NeddySeagoon, thanks once again for the save. 

What is the correct solution, now that the problem is found? How do I absolutely prevent a usb device from claiming /dev/sda?

[Edit: unplug the offending thing is one solution].

Cheers, 

Jon.Last edited by jesnow on Tue Jan 02, 2018 8:58 pm; edited 1 time in total

----------

## NeddySeagoon

jesnow,

You can't.  Its luck/race conditions.

The correct solution is to use root=PARTUUID= on the kernel command line and the device independent identifiers in /ets/fstab

Then your configuration is totally independent of device names allocated by the kernel.

root=UUID= works if you have an initrd that includes the userspace mount command.

----------

## Ant P.

Build usb-storage as a module. Otherwise, you don't - that's why we have PARTUUID in the first place.

----------

## jesnow

OK, I have now removed all /dev/sd* references from /etc/fstab and /etc/lilo.conf. I guess the will become deprecated, but is still now very much standard in the gentoo documentation. 

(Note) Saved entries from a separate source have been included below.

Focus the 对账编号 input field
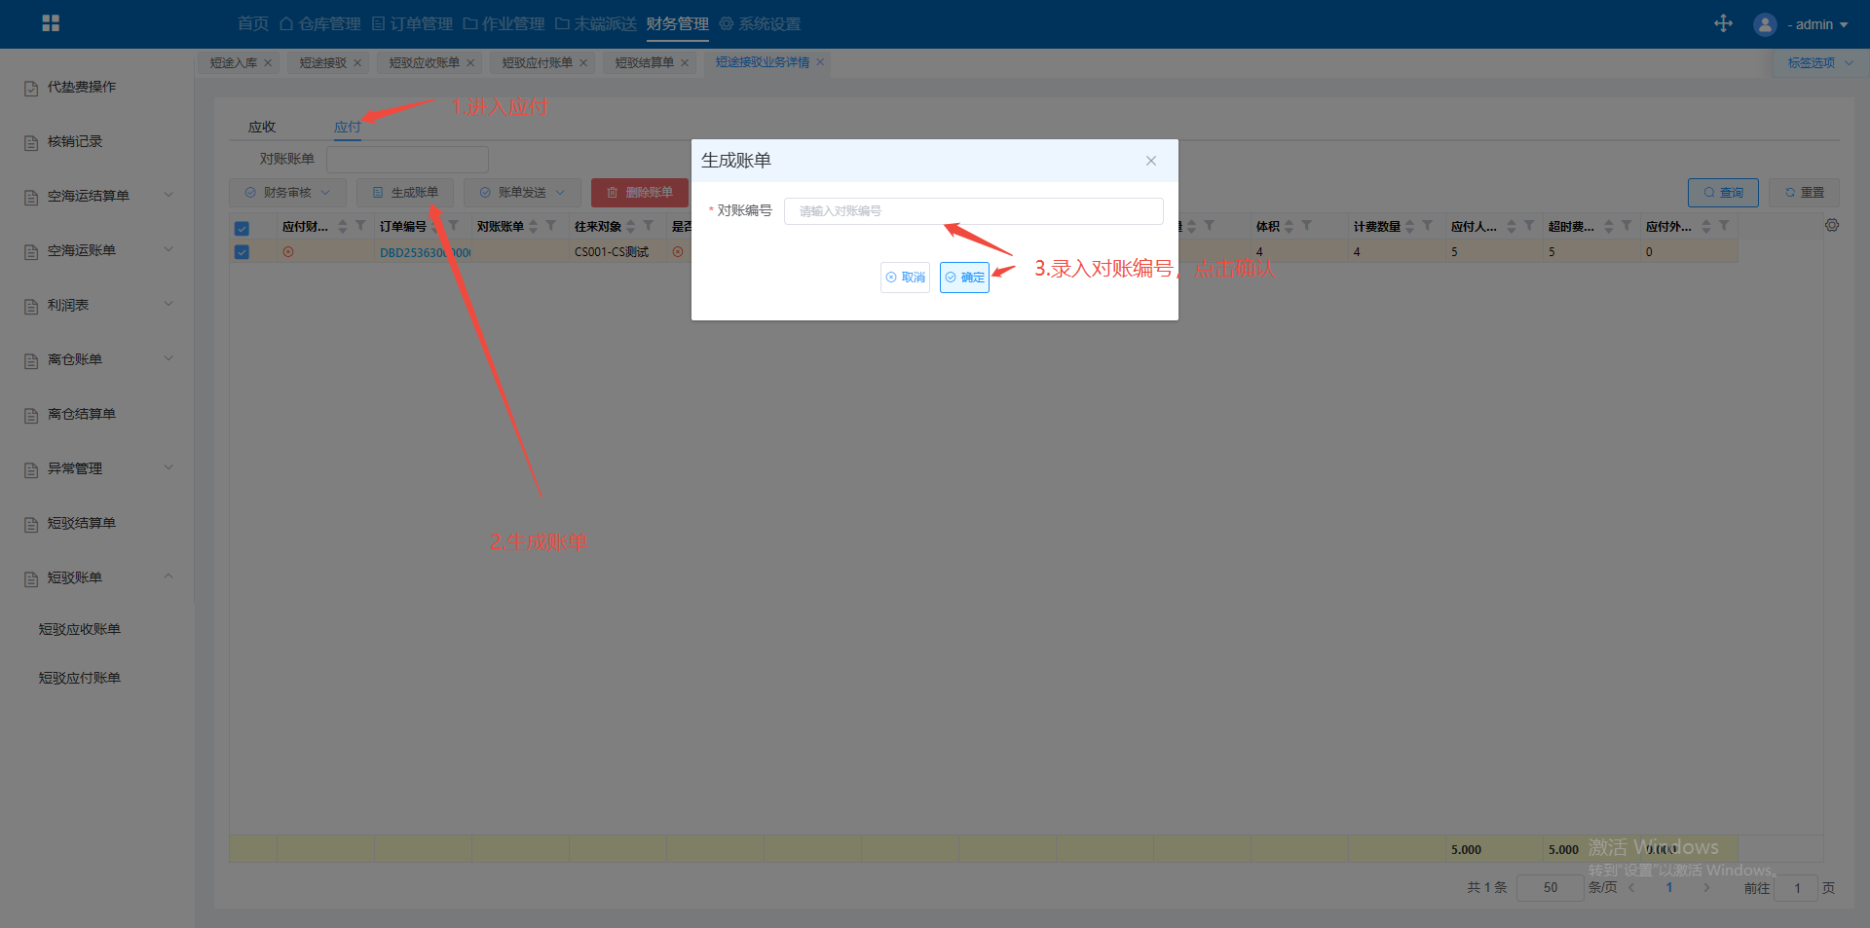The height and width of the screenshot is (928, 1870). pos(973,211)
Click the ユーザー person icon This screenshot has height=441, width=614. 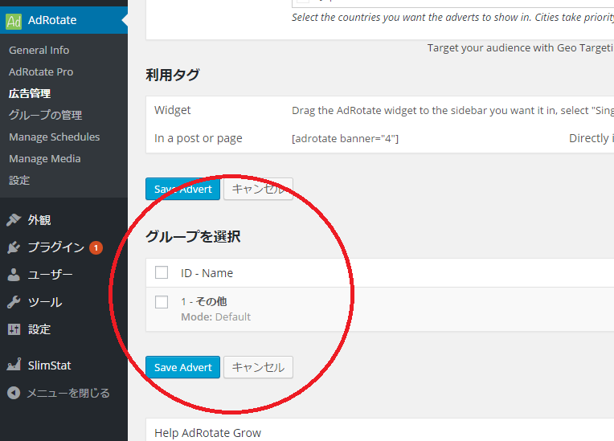pyautogui.click(x=14, y=275)
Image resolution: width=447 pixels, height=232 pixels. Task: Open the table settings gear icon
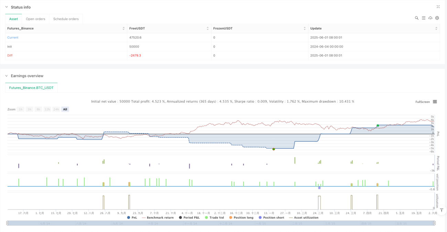click(x=437, y=18)
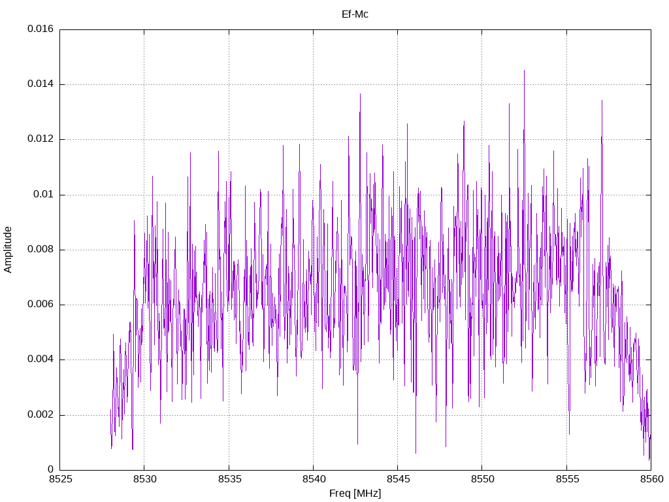Click the 8555 x-axis tick label
The width and height of the screenshot is (669, 502).
pyautogui.click(x=566, y=479)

Many thanks. Blkid is indeed now my friend. 

Jon.

----------

## Hu

It is standard because it is easy to explain and, for people who have only one block storage device (or who enjoy perfectly consistent enumeration of block storage devices), using sd names works fine.  For anyone who cannot count on predictable enumeration, the techniques in this thread are a good solution.

----------